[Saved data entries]
------------

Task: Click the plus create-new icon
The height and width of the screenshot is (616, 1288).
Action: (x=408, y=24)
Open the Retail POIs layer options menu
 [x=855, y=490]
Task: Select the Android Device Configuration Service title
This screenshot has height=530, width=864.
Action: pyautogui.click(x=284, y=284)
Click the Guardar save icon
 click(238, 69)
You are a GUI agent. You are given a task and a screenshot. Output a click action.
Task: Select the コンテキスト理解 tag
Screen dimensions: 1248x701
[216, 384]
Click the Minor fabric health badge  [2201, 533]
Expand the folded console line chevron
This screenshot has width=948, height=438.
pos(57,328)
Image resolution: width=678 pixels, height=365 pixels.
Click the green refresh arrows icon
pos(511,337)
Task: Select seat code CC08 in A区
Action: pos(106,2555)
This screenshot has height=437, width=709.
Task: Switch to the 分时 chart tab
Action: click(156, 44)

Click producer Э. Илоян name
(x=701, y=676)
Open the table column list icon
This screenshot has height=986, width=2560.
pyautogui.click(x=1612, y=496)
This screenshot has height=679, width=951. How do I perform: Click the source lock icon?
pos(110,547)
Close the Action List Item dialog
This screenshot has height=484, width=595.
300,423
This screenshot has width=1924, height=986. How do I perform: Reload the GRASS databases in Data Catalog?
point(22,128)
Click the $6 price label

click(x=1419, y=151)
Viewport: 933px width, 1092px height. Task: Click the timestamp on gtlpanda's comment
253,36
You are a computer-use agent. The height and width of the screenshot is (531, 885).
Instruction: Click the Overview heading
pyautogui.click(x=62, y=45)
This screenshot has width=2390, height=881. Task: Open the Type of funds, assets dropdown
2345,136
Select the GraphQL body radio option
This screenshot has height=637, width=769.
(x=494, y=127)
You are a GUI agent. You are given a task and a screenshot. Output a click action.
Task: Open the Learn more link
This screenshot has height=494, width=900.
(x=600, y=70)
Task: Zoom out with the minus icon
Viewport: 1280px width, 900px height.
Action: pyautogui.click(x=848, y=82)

------------

# Work order
Copy out all the entries exactly once more.

# Answer to the problem
Task: Click the plus create-new icon
The height and width of the screenshot is (616, 1288).
Action: (x=408, y=24)
Open the Retail POIs layer options menu
 [x=855, y=490]
Task: Select the Android Device Configuration Service title
This screenshot has height=530, width=864.
Action: pyautogui.click(x=284, y=284)
Click the Guardar save icon
 click(238, 69)
You are a GUI agent. You are given a task and a screenshot. Output a click action.
Task: Select the コンテキスト理解 tag
Screen dimensions: 1248x701
[216, 384]
Click the Minor fabric health badge  [2201, 533]
Expand the folded console line chevron
This screenshot has width=948, height=438.
pos(57,328)
Image resolution: width=678 pixels, height=365 pixels.
Click the green refresh arrows icon
pos(511,337)
Task: Select seat code CC08 in A区
Action: pos(106,2555)
This screenshot has height=437, width=709.
Task: Switch to the 分时 chart tab
Action: click(156, 44)

Click producer Э. Илоян name
(x=701, y=676)
Open the table column list icon
This screenshot has height=986, width=2560.
pyautogui.click(x=1612, y=496)
This screenshot has height=679, width=951. How do I perform: Click the source lock icon?
pos(110,547)
Close the Action List Item dialog
This screenshot has height=484, width=595.
300,423
This screenshot has width=1924, height=986. How do I perform: Reload the GRASS databases in Data Catalog?
point(22,128)
Click the $6 price label

click(x=1419, y=151)
Viewport: 933px width, 1092px height. Task: Click the timestamp on gtlpanda's comment
253,36
You are a computer-use agent. The height and width of the screenshot is (531, 885).
Instruction: Click the Overview heading
pyautogui.click(x=62, y=45)
This screenshot has width=2390, height=881. Task: Open the Type of funds, assets dropdown
2345,136
Select the GraphQL body radio option
This screenshot has height=637, width=769.
(x=494, y=127)
You are a GUI agent. You are given a task and a screenshot. Output a click action.
Task: Open the Learn more link
This screenshot has height=494, width=900.
(x=600, y=70)
Task: Zoom out with the minus icon
Viewport: 1280px width, 900px height.
Action: pyautogui.click(x=848, y=82)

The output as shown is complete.